Influence of cytokine gene polymorphisms on graft rejection in Turkish patients with renal transplants from living related donors

Introduction

Certain cytokine gene polymorphisms (CGPs) have been shown to be associated with renal transplant rejection or graft outcomes. We sought to evaluate the relationship between gene polymorphisms in patients with acute rejection episodes (rejection group, RG, n = 19) versus those with stable graft function (nonrejection group, NRG, n = 71) in comparison with healthy control subjects (HCG, n = 150). The follow-up time period was 18 months. In the present study, 22 single nucleotide polymorphisms distributed across 13 cytokine and cytokine receptor genes were genotyped by polymerase chain reaction sequence-specific primers (PCR-SSP) using the Heidelberg kit.

Results

The interleukin-2 (IL-2) TT/GT haplotype was observed among 36.8% of patients in the RG and 6.7% of those in the HCG but not in any NRG patient (P < .0001; .0007). The IL-2 GG/TT haplotype was observed among 13 NRG and 9 HCG patients (P = .007). The IL-2 GG/GG haplotype was noted in 18.7% of HCG and 4.2% of NRG patients (P = .0033) and the IL-2 TT/TT haplotype in 5 and 8 patients of NRG and HCG, respectively, but not in any RG patient (P > .05). The transforming growth factor beta1 CG/CC haplotype was noted in 15 NRG (21.1%) and 4 HCG patients but not any RG (P < .0001).

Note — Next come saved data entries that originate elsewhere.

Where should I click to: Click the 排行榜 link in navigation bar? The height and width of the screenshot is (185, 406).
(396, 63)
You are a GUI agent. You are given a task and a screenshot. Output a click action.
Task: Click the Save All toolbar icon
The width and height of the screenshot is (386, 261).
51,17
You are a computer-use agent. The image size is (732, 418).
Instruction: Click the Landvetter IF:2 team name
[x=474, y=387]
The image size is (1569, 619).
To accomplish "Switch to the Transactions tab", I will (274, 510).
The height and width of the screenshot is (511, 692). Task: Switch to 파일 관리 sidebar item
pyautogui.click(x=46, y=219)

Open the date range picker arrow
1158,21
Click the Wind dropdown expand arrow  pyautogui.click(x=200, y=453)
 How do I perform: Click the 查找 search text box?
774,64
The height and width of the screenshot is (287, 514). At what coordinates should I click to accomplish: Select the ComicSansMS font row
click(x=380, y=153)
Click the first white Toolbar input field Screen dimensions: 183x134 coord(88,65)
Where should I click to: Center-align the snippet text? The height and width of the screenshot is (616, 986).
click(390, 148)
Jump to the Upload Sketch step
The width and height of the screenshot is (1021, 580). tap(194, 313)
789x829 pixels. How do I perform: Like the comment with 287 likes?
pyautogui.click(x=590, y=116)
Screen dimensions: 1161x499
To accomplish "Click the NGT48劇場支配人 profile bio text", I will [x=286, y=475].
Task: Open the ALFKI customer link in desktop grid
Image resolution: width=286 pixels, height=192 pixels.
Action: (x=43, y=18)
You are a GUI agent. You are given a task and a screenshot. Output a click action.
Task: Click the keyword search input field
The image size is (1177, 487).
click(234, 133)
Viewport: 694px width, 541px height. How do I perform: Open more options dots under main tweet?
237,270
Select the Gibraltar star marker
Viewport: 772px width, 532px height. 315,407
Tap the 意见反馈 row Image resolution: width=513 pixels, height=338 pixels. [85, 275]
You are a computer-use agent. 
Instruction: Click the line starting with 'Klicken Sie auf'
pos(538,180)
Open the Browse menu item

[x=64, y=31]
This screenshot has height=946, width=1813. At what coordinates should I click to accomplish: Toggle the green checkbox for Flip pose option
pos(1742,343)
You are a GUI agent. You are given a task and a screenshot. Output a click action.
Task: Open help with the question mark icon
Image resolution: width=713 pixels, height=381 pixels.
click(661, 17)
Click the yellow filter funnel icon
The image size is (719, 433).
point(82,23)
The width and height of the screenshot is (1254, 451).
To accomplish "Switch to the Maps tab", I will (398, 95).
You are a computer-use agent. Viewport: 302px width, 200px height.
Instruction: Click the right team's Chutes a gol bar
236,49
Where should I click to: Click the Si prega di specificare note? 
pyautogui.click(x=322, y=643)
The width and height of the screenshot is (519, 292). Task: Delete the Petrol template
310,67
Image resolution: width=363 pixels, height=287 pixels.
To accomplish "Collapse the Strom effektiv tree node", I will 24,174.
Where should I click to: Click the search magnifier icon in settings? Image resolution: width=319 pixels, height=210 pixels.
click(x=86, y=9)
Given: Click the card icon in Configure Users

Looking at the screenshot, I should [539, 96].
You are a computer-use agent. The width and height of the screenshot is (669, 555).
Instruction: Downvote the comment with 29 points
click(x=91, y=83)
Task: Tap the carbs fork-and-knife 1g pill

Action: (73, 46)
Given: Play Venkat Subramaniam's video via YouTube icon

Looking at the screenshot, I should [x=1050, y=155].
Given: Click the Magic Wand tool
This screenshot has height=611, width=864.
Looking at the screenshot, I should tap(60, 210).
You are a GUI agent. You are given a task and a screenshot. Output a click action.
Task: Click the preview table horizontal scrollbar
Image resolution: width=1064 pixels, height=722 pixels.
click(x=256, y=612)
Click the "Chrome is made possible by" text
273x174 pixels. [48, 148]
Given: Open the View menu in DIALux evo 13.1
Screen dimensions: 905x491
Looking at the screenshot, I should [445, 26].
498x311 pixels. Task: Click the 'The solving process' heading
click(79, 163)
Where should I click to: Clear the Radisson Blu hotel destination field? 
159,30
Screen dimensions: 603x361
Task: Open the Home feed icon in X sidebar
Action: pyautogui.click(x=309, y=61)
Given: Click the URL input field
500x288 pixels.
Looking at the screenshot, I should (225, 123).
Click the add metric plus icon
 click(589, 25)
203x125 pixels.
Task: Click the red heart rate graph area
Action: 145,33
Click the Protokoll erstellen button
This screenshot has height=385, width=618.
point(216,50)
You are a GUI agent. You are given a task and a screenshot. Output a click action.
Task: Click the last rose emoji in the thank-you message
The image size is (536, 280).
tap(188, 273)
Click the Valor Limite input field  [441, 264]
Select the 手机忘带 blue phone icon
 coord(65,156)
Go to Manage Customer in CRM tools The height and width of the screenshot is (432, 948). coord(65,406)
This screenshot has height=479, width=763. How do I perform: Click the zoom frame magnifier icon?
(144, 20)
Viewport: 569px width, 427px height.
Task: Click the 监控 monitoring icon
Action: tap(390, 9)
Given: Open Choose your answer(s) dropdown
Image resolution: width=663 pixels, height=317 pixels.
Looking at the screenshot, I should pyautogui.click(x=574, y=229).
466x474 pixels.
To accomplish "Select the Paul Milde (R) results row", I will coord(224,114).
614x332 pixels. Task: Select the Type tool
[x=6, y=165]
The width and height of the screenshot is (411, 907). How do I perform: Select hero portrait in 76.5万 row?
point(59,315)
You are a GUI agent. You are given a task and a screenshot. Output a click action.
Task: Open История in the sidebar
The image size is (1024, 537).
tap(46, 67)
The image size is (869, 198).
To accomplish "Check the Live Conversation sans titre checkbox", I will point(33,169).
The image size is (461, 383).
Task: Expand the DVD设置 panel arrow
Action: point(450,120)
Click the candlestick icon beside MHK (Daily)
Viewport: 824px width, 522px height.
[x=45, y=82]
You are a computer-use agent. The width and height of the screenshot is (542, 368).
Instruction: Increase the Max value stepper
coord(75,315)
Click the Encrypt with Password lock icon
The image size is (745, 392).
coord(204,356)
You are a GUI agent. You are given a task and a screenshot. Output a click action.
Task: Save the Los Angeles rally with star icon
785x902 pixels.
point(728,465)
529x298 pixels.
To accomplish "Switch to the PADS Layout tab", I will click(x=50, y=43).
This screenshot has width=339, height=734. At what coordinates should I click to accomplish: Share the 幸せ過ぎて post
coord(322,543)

The IL-2 + 166 GT genotype was detected in 36.8% of RG, 8.5% of NRG, and 14.7% of HCG patients (P = .005, .0244). The IL-2 −330 GG genotype was demonstrated in 32 healthy controls and 3 nonrejection transplant patients (P = .0007). Significant differences were found between NRG and HCG for IL-6 565 AG, IL-1 beta −511 TT and +3962 CC/CT/TT genotypes.

Discussion

We observed significant differences among the frequencies of IL-2 gene polymorphisms between the RG and the NRG, which were consistent with previous clinical but not in vitro studies.